**Brief:** Please reproduce the following items verbatim, every line unchanged.

(Excerpt from a dataset)
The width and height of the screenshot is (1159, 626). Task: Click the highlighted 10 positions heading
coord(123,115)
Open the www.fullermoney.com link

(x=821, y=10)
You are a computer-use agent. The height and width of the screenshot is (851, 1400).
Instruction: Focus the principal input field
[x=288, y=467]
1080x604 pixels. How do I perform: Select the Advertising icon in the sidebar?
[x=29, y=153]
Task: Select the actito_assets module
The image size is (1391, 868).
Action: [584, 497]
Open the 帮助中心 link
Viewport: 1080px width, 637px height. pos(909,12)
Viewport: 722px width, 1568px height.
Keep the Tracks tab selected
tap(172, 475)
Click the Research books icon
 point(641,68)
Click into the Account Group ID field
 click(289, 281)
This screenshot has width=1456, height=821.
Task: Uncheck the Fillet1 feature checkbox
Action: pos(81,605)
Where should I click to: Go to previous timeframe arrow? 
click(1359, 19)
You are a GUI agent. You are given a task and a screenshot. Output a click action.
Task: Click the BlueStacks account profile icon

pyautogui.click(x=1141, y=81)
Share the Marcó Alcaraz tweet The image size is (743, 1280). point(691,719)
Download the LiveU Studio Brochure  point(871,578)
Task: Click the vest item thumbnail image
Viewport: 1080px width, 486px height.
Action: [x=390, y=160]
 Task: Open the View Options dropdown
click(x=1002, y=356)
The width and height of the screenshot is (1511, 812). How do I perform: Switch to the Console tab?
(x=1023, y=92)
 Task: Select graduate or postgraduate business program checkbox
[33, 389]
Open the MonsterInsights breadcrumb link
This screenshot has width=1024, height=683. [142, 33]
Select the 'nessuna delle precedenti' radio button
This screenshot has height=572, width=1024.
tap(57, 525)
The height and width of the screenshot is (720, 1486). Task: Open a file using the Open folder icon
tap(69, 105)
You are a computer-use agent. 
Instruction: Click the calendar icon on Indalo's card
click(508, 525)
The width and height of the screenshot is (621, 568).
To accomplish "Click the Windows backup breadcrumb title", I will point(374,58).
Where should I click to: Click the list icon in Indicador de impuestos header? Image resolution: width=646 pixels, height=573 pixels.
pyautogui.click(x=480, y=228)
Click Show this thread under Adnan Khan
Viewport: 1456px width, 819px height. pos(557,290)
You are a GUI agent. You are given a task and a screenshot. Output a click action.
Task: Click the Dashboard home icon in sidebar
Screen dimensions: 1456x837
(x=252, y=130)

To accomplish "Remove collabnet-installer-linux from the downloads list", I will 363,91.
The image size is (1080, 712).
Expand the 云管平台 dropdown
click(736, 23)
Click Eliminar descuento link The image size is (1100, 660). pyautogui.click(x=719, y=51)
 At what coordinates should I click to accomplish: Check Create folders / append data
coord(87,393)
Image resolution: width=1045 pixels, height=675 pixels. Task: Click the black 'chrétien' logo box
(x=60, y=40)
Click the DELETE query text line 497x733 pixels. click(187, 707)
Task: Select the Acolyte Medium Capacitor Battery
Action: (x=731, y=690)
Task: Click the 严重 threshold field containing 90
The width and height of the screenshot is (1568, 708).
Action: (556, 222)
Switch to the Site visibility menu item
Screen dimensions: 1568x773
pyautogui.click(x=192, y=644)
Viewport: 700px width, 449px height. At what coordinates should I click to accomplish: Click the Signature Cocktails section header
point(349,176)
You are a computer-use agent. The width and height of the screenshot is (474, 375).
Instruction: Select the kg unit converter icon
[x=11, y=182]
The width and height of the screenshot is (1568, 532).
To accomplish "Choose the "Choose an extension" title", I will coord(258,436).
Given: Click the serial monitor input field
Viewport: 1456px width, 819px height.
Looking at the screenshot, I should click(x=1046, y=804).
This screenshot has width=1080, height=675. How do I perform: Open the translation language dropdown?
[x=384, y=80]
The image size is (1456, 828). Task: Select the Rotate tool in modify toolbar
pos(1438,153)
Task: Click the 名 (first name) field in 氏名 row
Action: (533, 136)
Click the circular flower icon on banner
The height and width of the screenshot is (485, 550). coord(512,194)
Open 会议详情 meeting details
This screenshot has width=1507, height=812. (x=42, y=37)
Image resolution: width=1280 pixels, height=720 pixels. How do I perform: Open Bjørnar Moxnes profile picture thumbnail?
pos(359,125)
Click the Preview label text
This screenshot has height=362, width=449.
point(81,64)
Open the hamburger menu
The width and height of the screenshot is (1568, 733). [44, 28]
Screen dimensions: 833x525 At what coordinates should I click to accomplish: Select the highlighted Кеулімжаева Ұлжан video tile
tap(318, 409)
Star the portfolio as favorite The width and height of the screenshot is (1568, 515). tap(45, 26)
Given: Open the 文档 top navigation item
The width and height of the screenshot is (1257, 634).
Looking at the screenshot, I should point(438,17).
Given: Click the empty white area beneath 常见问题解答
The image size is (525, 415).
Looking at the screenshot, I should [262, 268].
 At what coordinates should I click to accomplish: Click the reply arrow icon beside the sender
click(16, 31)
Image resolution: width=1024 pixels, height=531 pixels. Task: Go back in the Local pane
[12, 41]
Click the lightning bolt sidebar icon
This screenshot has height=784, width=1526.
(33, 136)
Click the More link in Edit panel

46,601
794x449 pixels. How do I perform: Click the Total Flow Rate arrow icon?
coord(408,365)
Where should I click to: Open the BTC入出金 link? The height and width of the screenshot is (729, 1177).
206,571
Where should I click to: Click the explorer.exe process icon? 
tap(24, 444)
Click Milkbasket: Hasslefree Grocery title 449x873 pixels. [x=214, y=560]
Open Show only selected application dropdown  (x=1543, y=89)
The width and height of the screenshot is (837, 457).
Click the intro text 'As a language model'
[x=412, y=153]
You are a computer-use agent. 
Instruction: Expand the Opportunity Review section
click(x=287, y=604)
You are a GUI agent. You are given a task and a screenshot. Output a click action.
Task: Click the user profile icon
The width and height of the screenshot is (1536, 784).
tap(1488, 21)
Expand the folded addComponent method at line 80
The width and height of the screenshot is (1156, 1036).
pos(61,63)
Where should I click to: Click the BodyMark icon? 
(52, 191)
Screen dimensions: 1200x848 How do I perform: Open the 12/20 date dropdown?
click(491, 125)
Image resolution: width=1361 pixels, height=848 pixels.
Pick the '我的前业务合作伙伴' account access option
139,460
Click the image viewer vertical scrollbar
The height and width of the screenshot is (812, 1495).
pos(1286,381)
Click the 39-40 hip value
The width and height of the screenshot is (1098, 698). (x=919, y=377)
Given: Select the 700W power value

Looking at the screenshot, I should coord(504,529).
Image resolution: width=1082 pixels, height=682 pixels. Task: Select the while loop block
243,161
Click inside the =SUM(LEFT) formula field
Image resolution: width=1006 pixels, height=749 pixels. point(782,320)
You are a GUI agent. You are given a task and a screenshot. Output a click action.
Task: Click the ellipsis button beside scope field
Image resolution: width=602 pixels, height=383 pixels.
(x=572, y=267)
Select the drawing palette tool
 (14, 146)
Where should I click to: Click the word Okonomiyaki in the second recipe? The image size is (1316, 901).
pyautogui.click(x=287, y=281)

**Task result:**
The width and height of the screenshot is (1159, 626). Task: Click the highlighted 10 positions heading
coord(123,115)
Open the www.fullermoney.com link

(x=821, y=10)
You are a computer-use agent. The height and width of the screenshot is (851, 1400).
Instruction: Focus the principal input field
[x=288, y=467]
1080x604 pixels. How do I perform: Select the Advertising icon in the sidebar?
[x=29, y=153]
Task: Select the actito_assets module
The image size is (1391, 868).
Action: [584, 497]
Open the 帮助中心 link
Viewport: 1080px width, 637px height. pos(909,12)
Viewport: 722px width, 1568px height.
Keep the Tracks tab selected
tap(172, 475)
Click the Research books icon
 point(641,68)
Click into the Account Group ID field
 click(289, 281)
This screenshot has width=1456, height=821.
Task: Uncheck the Fillet1 feature checkbox
Action: pos(81,605)
Where should I click to: Go to previous timeframe arrow? 
click(1359, 19)
You are a GUI agent. You are given a task and a screenshot. Output a click action.
Task: Click the BlueStacks account profile icon

pyautogui.click(x=1141, y=81)
Share the Marcó Alcaraz tweet The image size is (743, 1280). point(691,719)
Download the LiveU Studio Brochure  point(871,578)
Task: Click the vest item thumbnail image
Viewport: 1080px width, 486px height.
Action: [x=390, y=160]
 Task: Open the View Options dropdown
click(x=1002, y=356)
The width and height of the screenshot is (1511, 812). How do I perform: Switch to the Console tab?
(x=1023, y=92)
 Task: Select graduate or postgraduate business program checkbox
[33, 389]
Open the MonsterInsights breadcrumb link
This screenshot has width=1024, height=683. [142, 33]
Select the 'nessuna delle precedenti' radio button
This screenshot has height=572, width=1024.
tap(57, 525)
The height and width of the screenshot is (720, 1486). Task: Open a file using the Open folder icon
tap(69, 105)
You are a computer-use agent. 
Instruction: Click the calendar icon on Indalo's card
click(508, 525)
The width and height of the screenshot is (621, 568).
To accomplish "Click the Windows backup breadcrumb title", I will point(374,58).
Where should I click to: Click the list icon in Indicador de impuestos header? Image resolution: width=646 pixels, height=573 pixels.
pyautogui.click(x=480, y=228)
Click Show this thread under Adnan Khan
Viewport: 1456px width, 819px height. pos(557,290)
You are a GUI agent. You are given a task and a screenshot. Output a click action.
Task: Click the Dashboard home icon in sidebar
Screen dimensions: 1456x837
(x=252, y=130)

To accomplish "Remove collabnet-installer-linux from the downloads list", I will 363,91.
The image size is (1080, 712).
Expand the 云管平台 dropdown
click(736, 23)
Click Eliminar descuento link The image size is (1100, 660). pyautogui.click(x=719, y=51)
 At what coordinates should I click to accomplish: Check Create folders / append data
coord(87,393)
Image resolution: width=1045 pixels, height=675 pixels. Task: Click the black 'chrétien' logo box
(x=60, y=40)
Click the DELETE query text line 497x733 pixels. click(187, 707)
Task: Select the Acolyte Medium Capacitor Battery
Action: (x=731, y=690)
Task: Click the 严重 threshold field containing 90
The width and height of the screenshot is (1568, 708).
Action: (556, 222)
Switch to the Site visibility menu item
Screen dimensions: 1568x773
pyautogui.click(x=192, y=644)
Viewport: 700px width, 449px height. At what coordinates should I click to accomplish: Click the Signature Cocktails section header
point(349,176)
You are a computer-use agent. The width and height of the screenshot is (474, 375).
Instruction: Select the kg unit converter icon
[x=11, y=182]
The width and height of the screenshot is (1568, 532).
To accomplish "Choose the "Choose an extension" title", I will coord(258,436).
Given: Click the serial monitor input field
Viewport: 1456px width, 819px height.
Looking at the screenshot, I should click(x=1046, y=804).
This screenshot has width=1080, height=675. How do I perform: Open the translation language dropdown?
[x=384, y=80]
The image size is (1456, 828). Task: Select the Rotate tool in modify toolbar
pos(1438,153)
Task: Click the 名 (first name) field in 氏名 row
Action: (533, 136)
Click the circular flower icon on banner
The height and width of the screenshot is (485, 550). coord(512,194)
Open 会议详情 meeting details
This screenshot has width=1507, height=812. (x=42, y=37)
Image resolution: width=1280 pixels, height=720 pixels. How do I perform: Open Bjørnar Moxnes profile picture thumbnail?
pos(359,125)
Click the Preview label text
This screenshot has height=362, width=449.
point(81,64)
Open the hamburger menu
The width and height of the screenshot is (1568, 733). [44, 28]
Screen dimensions: 833x525 At what coordinates should I click to accomplish: Select the highlighted Кеулімжаева Ұлжан video tile
tap(318, 409)
Star the portfolio as favorite The width and height of the screenshot is (1568, 515). tap(45, 26)
Given: Open the 文档 top navigation item
The width and height of the screenshot is (1257, 634).
Looking at the screenshot, I should point(438,17).
Given: Click the empty white area beneath 常见问题解答
The image size is (525, 415).
Looking at the screenshot, I should [262, 268].
 At what coordinates should I click to accomplish: Click the reply arrow icon beside the sender
click(16, 31)
Image resolution: width=1024 pixels, height=531 pixels. Task: Go back in the Local pane
[12, 41]
Click the lightning bolt sidebar icon
This screenshot has height=784, width=1526.
(33, 136)
Click the More link in Edit panel

46,601
794x449 pixels. How do I perform: Click the Total Flow Rate arrow icon?
coord(408,365)
Where should I click to: Open the BTC入出金 link? The height and width of the screenshot is (729, 1177).
206,571
Where should I click to: Click the explorer.exe process icon? 
tap(24, 444)
Click Milkbasket: Hasslefree Grocery title 449x873 pixels. [x=214, y=560]
Open Show only selected application dropdown  (x=1543, y=89)
The width and height of the screenshot is (837, 457).
Click the intro text 'As a language model'
[x=412, y=153]
You are a computer-use agent. 
Instruction: Expand the Opportunity Review section
click(x=287, y=604)
You are a GUI agent. You are given a task and a screenshot. Output a click action.
Task: Click the user profile icon
The width and height of the screenshot is (1536, 784).
tap(1488, 21)
Expand the folded addComponent method at line 80
The width and height of the screenshot is (1156, 1036).
pos(61,63)
Where should I click to: Click the BodyMark icon? 
(52, 191)
Screen dimensions: 1200x848 How do I perform: Open the 12/20 date dropdown?
click(491, 125)
Image resolution: width=1361 pixels, height=848 pixels.
Pick the '我的前业务合作伙伴' account access option
139,460
Click the image viewer vertical scrollbar
The height and width of the screenshot is (812, 1495).
pos(1286,381)
Click the 39-40 hip value
The width and height of the screenshot is (1098, 698). (x=919, y=377)
Given: Select the 700W power value

Looking at the screenshot, I should coord(504,529).
Image resolution: width=1082 pixels, height=682 pixels. Task: Select the while loop block
243,161
Click inside the =SUM(LEFT) formula field
Image resolution: width=1006 pixels, height=749 pixels. point(782,320)
You are a GUI agent. You are given a task and a screenshot. Output a click action.
Task: Click the ellipsis button beside scope field
Image resolution: width=602 pixels, height=383 pixels.
(x=572, y=267)
Select the drawing palette tool
 (14, 146)
Where should I click to: Click the word Okonomiyaki in the second recipe? The image size is (1316, 901).
pyautogui.click(x=287, y=281)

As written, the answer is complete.